(DATA FOR THIS EXERCISE):
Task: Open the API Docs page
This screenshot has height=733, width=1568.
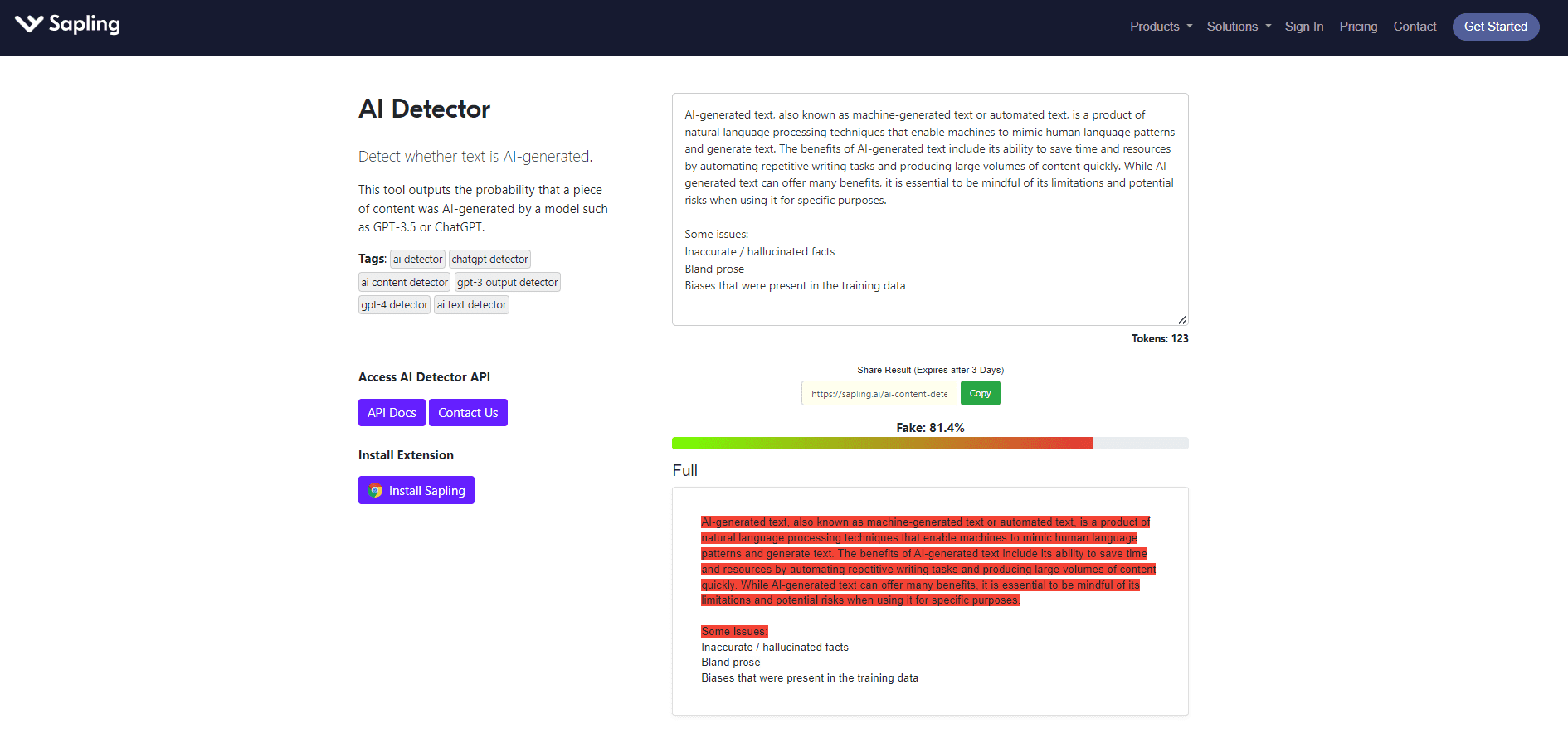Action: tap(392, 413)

---

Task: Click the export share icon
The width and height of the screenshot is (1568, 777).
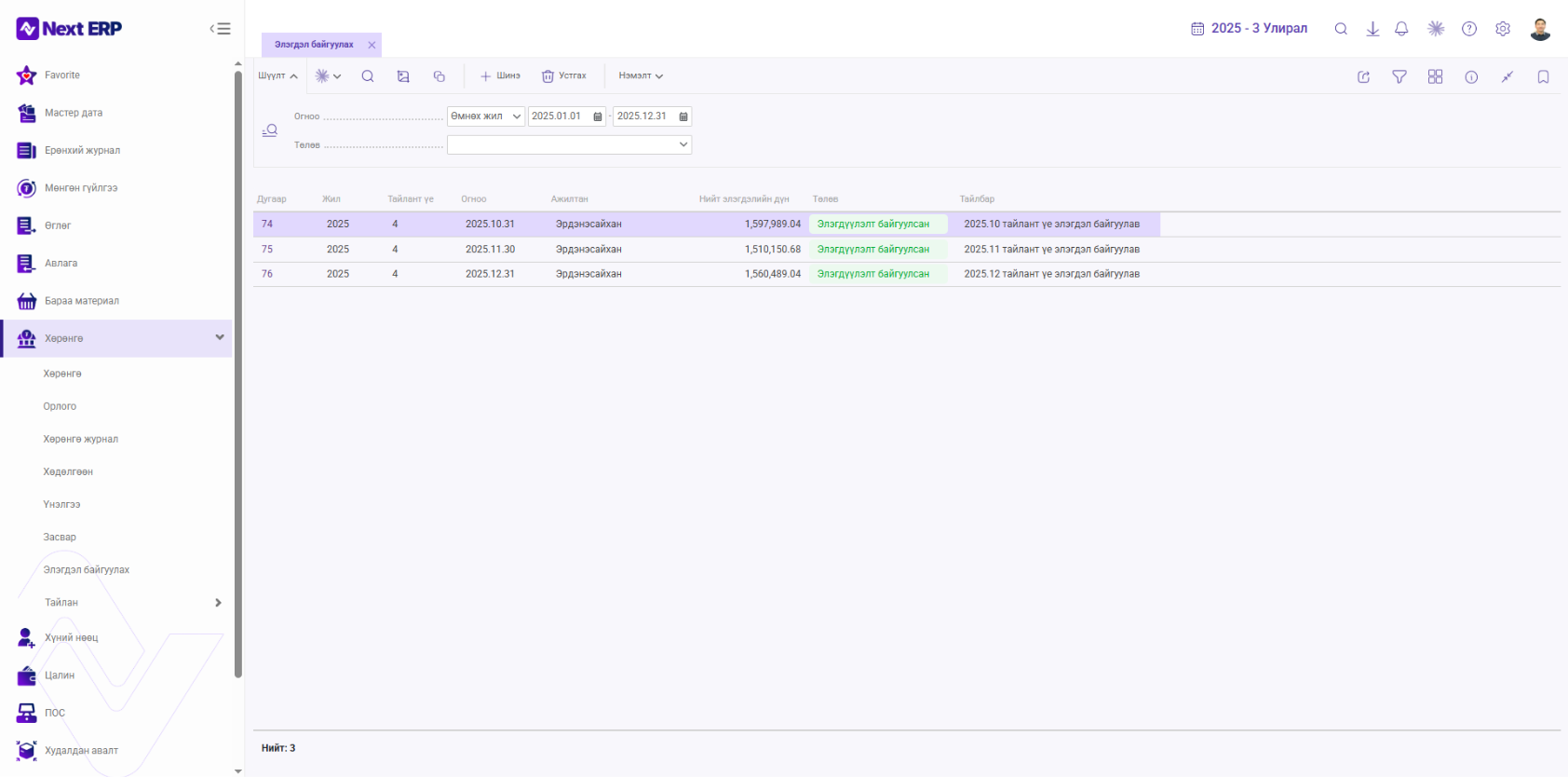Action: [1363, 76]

...

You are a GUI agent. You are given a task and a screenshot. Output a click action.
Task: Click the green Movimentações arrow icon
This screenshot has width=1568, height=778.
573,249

(ASSIGNMENT):
Copy all lines of the material above where the string "icon" occurs.

(SOLUTION TO THE PROBLEM):
Task: Click the export share icon
Task: Click the green Movimentações arrow icon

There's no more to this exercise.